The rich countries, meanwhile, have resisted making specific commitments on GCF funding until operations guidelines were in place. Now that they are, advocates said they hope donor nations will start writing checks.
"It's basically coming closer and closer to being able to be filled and to fund, which is great," said Liz Gallagher, a senior policy adviser for the Britain-based E3G.
The negotiations, which have stretched through the night Wednesday and yesterday, have so far failed to produce the certainty on how wealthy donors plan to increase funding toward the combined total of $100 billion by 2020 agreed to in Copenhagen or what they will supply in the meantime.
Poor countries have said they hope to see $70 billion in climate finance flowing to adaptation and mitigation projects by 2016. Also to come are more details about how that funding will be administered, the balance of public and private financing and whether dollars will go to adaptation or mitigation.
Athena Ronquillo-Ballesteros of the World Resources Institute, who has attended the finance negotiations, called them "intense."

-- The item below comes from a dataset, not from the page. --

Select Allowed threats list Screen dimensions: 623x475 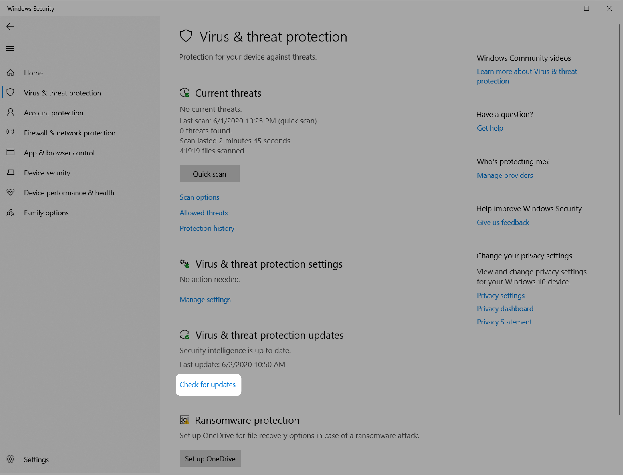(203, 212)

"The problem right now is that the pathway to 2020 is not clear," she said in an email to Climatewire. The initial period of financing agreed upon in Copenhagen has expired, and there are no concrete financing targets between now and 2020.

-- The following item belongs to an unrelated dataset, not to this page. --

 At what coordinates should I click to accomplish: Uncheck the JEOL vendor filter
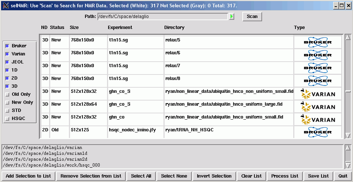point(7,62)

Developing countries have said this leaves them uncertain of what assistance they will receive during the interim years and whether the West will deliver on its 2020 promise. But donor countries have been reluctant to make midterm commitments.
"The challenge here is that this is a non-starter for some countries, where the domestic political environment makes it difficult to commit funding," Ballesteros said. She said that if countries cannot make specific commitments now, they should at least provide conditional targets and commit to milestones for making those pledges.

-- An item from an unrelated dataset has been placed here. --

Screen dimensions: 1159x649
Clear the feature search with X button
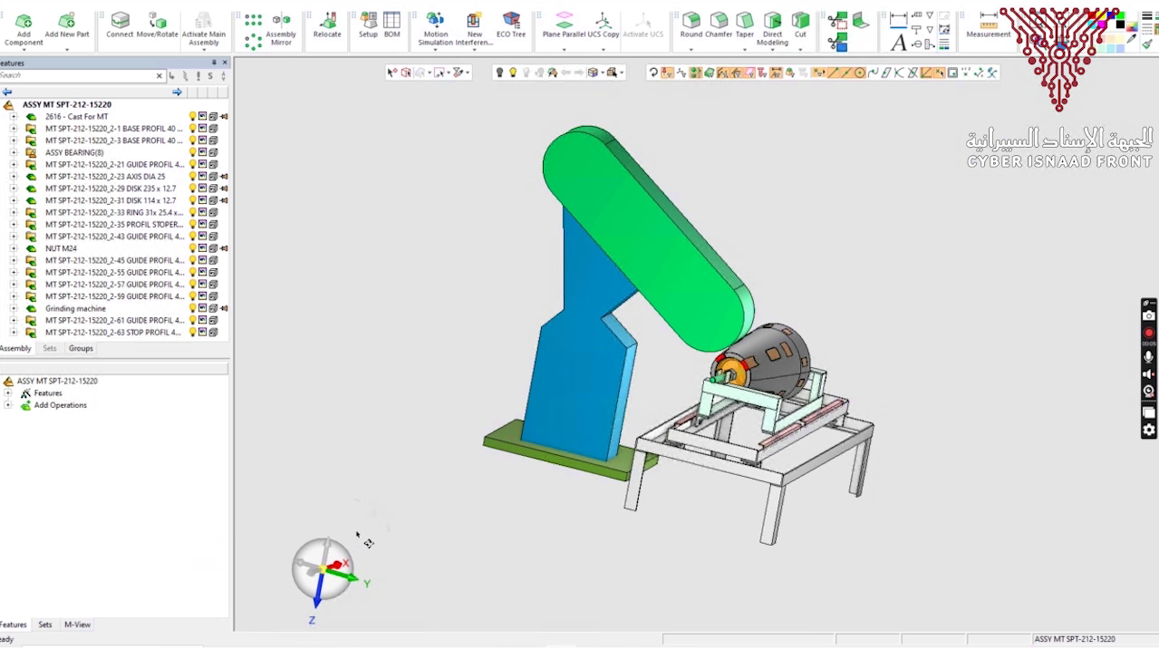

'Loss and damage' issue remains difficult
On the equally touchy issue of "loss and damage," rich and poor countries also remain far apart. But, said Jake Schmidt of the Natural Resources Defense Council, "some of this is just endgame strategy."
Poor countries demand compensation, and the United States is adamant that there be no scent of liability in talks about helping poor countries deal with irrevocable losses. Meanwhile poor countries want a separate "mechanism" to deal with loss and damage, which the United States also opposes in part because officials believe it is best dealt with as part of helping make countries more resilient to the impacts of climate change.
Rich countries are also leery of the word "mechanism" because it has a specific connotation in climate policy that often denotes a new funding stream -- a commitment rich countries want to avoid.
One area where there was actually some positive progress last night, activists said, was forest protection.
Negotiators completed a decision on Reducing Emissions from Deforestation and Forest Degradation (REDD+), which compensates developing countries for taking steps to stem the cutting and razing of tropical forests. The package includes developments on technical issues including monitoring and verification, and on finance. Norway leads a group of developed countries, including the United States, that pledged funding for the program.
"I think REDD+ is going to be one of the bright spots of the conference," said Nathaniel Keohane of the Environmental Defense Fund. "It puts REDD in a very good position for remaining the premier tool for forest preservation and for providing a structure that makes forests more valuable alive than dead."
With another late night ahead of diplomats, observers said they sense the 2015 deal will keep discussions going late into Saturday. Said Schmidt, "This means the beginning of the path to Paris. Part of the essential elements are building trust."